**DIRECTION**: Copy out the lines from the beginning of the list down to and including the line containing "The image size is (794, 1512).". Keep every character unchanged.

**GIVEN DATA**:
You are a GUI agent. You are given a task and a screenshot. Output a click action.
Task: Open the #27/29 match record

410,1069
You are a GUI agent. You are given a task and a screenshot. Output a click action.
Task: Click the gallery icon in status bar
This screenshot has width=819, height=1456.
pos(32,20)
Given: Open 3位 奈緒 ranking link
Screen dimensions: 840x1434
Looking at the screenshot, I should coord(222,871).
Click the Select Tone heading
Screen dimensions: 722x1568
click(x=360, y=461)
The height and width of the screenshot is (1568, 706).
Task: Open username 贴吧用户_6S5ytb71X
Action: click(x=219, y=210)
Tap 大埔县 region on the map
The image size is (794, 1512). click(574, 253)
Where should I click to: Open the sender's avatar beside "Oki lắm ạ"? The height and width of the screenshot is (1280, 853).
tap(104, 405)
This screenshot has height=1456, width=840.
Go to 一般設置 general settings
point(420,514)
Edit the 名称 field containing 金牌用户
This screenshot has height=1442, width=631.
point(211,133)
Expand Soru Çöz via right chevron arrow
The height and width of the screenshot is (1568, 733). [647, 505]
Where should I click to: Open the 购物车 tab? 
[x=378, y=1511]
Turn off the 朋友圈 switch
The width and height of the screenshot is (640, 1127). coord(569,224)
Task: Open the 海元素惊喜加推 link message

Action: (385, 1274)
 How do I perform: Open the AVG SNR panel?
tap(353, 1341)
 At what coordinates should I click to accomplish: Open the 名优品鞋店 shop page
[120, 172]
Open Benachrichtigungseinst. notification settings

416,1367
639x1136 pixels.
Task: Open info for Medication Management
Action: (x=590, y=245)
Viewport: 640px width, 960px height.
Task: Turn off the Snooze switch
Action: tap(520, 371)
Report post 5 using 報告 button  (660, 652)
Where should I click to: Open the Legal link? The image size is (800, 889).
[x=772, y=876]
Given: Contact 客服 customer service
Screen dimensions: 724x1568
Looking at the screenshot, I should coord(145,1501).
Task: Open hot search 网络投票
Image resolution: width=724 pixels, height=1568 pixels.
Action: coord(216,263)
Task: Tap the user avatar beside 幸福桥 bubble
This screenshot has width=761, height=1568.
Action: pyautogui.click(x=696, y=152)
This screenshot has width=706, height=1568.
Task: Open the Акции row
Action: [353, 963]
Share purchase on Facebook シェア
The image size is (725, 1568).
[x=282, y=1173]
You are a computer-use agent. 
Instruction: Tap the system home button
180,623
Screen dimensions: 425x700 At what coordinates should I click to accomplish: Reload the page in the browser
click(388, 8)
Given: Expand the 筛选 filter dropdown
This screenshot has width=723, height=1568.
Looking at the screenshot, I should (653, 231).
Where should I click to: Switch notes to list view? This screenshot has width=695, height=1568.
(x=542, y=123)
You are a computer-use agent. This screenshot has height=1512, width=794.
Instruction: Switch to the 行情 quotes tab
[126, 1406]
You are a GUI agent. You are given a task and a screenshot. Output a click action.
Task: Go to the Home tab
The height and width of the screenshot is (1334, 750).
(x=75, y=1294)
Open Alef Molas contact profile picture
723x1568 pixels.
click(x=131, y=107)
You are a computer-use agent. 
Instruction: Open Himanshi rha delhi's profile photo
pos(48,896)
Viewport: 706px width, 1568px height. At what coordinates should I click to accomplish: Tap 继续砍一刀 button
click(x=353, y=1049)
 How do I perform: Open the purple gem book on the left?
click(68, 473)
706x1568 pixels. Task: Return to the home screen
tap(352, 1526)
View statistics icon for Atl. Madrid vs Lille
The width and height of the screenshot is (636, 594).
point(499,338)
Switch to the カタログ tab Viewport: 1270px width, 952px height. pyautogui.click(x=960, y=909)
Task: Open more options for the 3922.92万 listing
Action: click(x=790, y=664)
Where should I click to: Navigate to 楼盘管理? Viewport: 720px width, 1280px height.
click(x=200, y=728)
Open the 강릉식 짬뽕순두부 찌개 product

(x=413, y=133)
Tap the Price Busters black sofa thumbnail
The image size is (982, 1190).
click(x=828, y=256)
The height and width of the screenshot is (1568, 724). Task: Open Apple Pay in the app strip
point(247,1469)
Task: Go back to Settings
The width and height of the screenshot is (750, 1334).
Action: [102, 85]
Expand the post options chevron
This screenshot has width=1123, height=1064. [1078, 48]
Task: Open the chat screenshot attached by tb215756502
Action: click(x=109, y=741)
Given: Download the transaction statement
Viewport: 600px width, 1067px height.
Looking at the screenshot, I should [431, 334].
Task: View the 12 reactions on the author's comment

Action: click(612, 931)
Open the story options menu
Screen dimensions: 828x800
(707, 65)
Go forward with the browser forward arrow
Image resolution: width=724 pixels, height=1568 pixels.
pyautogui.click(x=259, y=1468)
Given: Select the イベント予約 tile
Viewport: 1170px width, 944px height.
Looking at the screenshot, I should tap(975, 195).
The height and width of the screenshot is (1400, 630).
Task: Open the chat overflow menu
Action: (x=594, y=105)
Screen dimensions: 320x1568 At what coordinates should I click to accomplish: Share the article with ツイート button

**TASK RESULT**:
You are a GUI agent. You are given a task and a screenshot. Output a click action.
Task: Open the #27/29 match record

410,1069
You are a GUI agent. You are given a task and a screenshot. Output a click action.
Task: Click the gallery icon in status bar
This screenshot has width=819, height=1456.
pos(32,20)
Given: Open 3位 奈緒 ranking link
Screen dimensions: 840x1434
Looking at the screenshot, I should coord(222,871).
Click the Select Tone heading
Screen dimensions: 722x1568
click(x=360, y=461)
The height and width of the screenshot is (1568, 706).
Task: Open username 贴吧用户_6S5ytb71X
Action: click(x=219, y=210)
Tap 大埔县 region on the map
The image size is (794, 1512). click(574, 253)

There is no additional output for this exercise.